-- Start of TASK MATERIAL --

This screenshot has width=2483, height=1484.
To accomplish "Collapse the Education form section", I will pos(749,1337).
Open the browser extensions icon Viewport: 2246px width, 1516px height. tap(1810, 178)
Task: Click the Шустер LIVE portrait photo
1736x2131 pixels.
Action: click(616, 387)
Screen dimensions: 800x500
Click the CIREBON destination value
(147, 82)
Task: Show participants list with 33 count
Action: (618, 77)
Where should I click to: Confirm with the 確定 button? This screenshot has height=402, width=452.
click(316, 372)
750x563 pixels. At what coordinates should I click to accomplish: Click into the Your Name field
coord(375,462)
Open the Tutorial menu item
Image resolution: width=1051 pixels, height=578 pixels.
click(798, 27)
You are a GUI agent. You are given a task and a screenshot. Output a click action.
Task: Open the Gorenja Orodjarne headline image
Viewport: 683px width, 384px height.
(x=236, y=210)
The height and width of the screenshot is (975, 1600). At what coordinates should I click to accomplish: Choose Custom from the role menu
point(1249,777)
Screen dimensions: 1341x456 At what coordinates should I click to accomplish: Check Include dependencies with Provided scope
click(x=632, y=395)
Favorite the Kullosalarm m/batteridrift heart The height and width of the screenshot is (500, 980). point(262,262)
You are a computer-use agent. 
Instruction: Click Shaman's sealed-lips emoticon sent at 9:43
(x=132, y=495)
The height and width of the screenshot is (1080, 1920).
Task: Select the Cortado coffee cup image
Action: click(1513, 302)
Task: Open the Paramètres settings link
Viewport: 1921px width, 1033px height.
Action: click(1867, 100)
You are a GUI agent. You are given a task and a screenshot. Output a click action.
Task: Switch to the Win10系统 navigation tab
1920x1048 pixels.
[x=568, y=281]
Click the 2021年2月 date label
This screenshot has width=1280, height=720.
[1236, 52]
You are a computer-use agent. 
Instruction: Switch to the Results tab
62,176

-- End of TASK MATERIAL --

SET EXERCISE
Swap "computer-use agent" for "desktop agent" everywhere in the records and keep everything else the same.

TASK RESULT
This screenshot has width=2483, height=1484.
To accomplish "Collapse the Education form section", I will pos(749,1337).
Open the browser extensions icon Viewport: 2246px width, 1516px height. tap(1810, 178)
Task: Click the Шустер LIVE portrait photo
1736x2131 pixels.
Action: click(616, 387)
Screen dimensions: 800x500
Click the CIREBON destination value
(147, 82)
Task: Show participants list with 33 count
Action: (618, 77)
Where should I click to: Confirm with the 確定 button? This screenshot has height=402, width=452.
click(316, 372)
750x563 pixels. At what coordinates should I click to accomplish: Click into the Your Name field
coord(375,462)
Open the Tutorial menu item
Image resolution: width=1051 pixels, height=578 pixels.
click(798, 27)
You are a GUI agent. You are given a task and a screenshot. Output a click action.
Task: Open the Gorenja Orodjarne headline image
Viewport: 683px width, 384px height.
(x=236, y=210)
The height and width of the screenshot is (975, 1600). At what coordinates should I click to accomplish: Choose Custom from the role menu
point(1249,777)
Screen dimensions: 1341x456 At what coordinates should I click to accomplish: Check Include dependencies with Provided scope
click(x=632, y=395)
Favorite the Kullosalarm m/batteridrift heart The height and width of the screenshot is (500, 980). point(262,262)
You are a desktop agent. 
Instruction: Click Shaman's sealed-lips emoticon sent at 9:43
(x=132, y=495)
The height and width of the screenshot is (1080, 1920).
Task: Select the Cortado coffee cup image
Action: click(1513, 302)
Task: Open the Paramètres settings link
Viewport: 1921px width, 1033px height.
Action: click(1867, 100)
You are a GUI agent. You are given a task and a screenshot. Output a click action.
Task: Switch to the Win10系统 navigation tab
1920x1048 pixels.
[x=568, y=281]
Click the 2021年2月 date label
This screenshot has width=1280, height=720.
[1236, 52]
You are a desktop agent. 
Instruction: Switch to the Results tab
62,176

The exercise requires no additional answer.